A Metamorphosis of the World

Yet the more advances in science and technology dictate sweeping restrictions to fundamental social rights, the more tenaciously the humanities must hold on to their critical perspective and emphasize the complexity of the circumstances — even if their funding is crippled. Because we need them to translate, to make intelligible to us, how the crisis is socially mediated and dealt with in different cultures around the world.

Long before the outbreak of the corona virus, the late Ulrich Beck saw in the radical disruption of all familiar certainties, dominant interpretive frameworks, and analytical arguments, a fundamental “metamorphosis of the world”. The corona crisis has certainly brought about such a metamorphosis of the world.
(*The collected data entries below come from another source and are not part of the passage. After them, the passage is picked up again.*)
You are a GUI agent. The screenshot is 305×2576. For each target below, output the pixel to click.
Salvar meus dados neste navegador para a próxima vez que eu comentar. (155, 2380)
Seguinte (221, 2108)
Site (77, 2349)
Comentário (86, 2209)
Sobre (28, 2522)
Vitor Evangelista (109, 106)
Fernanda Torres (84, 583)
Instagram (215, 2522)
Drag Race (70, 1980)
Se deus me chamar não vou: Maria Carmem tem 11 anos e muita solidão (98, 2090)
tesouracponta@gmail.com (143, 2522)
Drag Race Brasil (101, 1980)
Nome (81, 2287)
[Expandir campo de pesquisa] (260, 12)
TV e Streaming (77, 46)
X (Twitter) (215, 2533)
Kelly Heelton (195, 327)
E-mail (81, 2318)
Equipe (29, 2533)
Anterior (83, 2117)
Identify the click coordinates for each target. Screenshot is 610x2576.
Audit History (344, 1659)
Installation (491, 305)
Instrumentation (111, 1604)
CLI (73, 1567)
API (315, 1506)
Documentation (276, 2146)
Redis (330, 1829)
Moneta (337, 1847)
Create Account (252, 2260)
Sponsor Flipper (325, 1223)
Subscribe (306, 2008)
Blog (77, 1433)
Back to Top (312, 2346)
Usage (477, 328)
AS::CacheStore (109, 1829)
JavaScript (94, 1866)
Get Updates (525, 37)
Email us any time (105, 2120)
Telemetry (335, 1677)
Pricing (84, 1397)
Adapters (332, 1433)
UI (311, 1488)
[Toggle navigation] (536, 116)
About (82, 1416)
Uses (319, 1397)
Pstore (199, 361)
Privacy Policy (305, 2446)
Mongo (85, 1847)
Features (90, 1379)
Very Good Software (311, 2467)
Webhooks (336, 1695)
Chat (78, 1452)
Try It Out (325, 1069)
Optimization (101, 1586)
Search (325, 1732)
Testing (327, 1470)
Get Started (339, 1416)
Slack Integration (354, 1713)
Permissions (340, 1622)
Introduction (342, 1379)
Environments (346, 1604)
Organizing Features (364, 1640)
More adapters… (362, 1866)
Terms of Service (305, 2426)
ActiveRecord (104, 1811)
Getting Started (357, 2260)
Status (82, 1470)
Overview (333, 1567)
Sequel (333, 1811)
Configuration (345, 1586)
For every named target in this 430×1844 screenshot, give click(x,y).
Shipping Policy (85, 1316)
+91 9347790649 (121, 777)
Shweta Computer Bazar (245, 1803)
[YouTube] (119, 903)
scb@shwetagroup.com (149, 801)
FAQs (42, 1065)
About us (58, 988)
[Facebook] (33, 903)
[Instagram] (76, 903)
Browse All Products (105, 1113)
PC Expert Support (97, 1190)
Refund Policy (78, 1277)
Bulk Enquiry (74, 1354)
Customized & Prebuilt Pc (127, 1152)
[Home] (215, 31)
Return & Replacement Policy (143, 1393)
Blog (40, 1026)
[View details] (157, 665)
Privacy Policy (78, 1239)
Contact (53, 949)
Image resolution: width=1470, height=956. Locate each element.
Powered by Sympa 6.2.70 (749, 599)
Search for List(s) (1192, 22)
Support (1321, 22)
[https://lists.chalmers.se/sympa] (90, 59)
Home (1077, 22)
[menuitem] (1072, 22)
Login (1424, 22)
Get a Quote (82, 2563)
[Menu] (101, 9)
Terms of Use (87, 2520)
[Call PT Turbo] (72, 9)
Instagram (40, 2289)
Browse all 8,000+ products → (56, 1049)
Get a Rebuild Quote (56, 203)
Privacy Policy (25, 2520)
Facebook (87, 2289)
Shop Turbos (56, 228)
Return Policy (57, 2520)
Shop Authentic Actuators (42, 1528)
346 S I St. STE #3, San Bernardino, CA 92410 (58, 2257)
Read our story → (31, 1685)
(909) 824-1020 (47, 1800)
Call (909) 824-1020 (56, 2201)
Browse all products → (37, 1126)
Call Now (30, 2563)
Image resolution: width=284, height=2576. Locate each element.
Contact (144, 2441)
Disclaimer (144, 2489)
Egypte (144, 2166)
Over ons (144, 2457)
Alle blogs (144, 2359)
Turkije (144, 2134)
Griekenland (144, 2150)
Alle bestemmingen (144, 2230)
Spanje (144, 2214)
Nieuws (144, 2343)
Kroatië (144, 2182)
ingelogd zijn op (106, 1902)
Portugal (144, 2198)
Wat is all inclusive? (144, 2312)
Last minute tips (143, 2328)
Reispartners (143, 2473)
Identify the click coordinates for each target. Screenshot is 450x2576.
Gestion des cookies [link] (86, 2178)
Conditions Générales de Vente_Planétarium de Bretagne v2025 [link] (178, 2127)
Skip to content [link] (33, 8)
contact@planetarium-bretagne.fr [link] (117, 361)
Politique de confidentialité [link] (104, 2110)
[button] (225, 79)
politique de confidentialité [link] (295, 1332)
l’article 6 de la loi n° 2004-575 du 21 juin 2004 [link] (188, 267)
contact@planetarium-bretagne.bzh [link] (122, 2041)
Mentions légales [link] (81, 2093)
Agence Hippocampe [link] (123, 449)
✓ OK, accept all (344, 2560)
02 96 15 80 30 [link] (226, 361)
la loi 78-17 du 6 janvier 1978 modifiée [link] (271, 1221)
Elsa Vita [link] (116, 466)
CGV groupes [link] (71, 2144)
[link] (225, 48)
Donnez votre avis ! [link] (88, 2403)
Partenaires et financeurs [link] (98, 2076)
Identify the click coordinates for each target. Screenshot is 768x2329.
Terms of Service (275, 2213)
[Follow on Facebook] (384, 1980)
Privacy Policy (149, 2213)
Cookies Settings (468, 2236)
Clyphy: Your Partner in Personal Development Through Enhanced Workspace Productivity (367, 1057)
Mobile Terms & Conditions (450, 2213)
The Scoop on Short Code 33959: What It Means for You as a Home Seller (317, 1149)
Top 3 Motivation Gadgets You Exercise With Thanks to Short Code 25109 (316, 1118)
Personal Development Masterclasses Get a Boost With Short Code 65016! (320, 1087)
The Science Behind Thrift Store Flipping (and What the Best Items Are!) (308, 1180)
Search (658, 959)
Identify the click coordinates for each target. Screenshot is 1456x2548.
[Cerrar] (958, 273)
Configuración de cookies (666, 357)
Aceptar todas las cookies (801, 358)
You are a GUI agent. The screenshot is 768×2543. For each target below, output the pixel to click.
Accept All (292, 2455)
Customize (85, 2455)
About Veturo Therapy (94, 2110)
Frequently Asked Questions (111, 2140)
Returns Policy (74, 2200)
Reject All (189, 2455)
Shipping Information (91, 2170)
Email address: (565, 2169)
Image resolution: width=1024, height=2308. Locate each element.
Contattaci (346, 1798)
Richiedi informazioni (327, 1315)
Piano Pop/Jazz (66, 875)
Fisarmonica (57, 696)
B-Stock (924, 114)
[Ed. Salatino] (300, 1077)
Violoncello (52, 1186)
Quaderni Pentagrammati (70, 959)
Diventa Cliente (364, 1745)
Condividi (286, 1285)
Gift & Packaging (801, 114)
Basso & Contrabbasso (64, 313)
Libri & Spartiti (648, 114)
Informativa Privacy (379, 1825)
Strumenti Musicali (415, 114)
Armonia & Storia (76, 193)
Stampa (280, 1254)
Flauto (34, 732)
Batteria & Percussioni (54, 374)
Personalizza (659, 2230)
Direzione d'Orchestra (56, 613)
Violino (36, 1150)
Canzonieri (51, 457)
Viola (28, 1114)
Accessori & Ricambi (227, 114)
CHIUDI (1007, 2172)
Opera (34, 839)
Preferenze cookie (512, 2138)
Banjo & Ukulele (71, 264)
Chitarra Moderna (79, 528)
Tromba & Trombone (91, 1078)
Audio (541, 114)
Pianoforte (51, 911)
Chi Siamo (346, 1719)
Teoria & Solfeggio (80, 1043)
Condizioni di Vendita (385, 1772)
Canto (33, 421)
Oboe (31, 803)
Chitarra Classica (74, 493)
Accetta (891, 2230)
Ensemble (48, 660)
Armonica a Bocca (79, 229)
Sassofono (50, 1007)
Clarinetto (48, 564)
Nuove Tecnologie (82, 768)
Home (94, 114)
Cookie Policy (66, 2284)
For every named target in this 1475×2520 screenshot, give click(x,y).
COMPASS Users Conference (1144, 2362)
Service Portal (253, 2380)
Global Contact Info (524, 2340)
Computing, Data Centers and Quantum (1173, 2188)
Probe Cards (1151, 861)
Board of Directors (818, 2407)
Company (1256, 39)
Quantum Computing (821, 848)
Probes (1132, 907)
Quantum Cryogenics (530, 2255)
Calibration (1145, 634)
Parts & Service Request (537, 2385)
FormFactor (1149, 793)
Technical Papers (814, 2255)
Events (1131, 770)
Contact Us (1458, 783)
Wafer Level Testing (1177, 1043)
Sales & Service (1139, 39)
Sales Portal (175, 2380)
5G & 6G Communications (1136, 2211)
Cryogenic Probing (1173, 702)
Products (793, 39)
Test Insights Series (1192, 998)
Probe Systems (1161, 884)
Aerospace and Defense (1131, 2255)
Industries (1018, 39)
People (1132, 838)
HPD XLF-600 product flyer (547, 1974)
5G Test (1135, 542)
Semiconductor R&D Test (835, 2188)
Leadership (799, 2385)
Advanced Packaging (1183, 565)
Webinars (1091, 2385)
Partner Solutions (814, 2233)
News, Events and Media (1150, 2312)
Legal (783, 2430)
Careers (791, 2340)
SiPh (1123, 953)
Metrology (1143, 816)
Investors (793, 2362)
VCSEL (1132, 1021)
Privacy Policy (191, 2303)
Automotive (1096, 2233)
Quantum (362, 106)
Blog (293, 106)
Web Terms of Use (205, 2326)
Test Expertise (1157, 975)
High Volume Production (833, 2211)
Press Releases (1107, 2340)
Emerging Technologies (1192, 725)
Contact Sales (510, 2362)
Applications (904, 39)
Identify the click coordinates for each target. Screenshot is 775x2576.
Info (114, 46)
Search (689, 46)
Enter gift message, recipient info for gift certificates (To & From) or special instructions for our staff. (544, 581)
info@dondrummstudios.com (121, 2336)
But it’s a metamorphosis that isn’t only disruptive: it is also a constructive challenge to overcome received ideas and supplant them with new ones. The humanities, with their emphasis on critically interrogating historical and social circumstances, can not only provide new ways of thinking in the post-corona era, but also point us towards new ways of acting. One thing is for sure: the corona crisis will usher research in the humanities into new, unchartered territory.

[Title image: Zhang Xiaogang/Untitled]

Doris Bachmann-Medick

Doris Bachmann-Medick is Senior Research Fellow at the International Graduate Centre for the Study of Culture (GCSC), Justus Liebig University Giessen. Her research focuses on the diversity of cultural turns and translations in globalizing societies. She is co-editor (with Jens Kugele and Ansgar Nünning) of the De Gruyter volume “Futures of the Study of Culture”.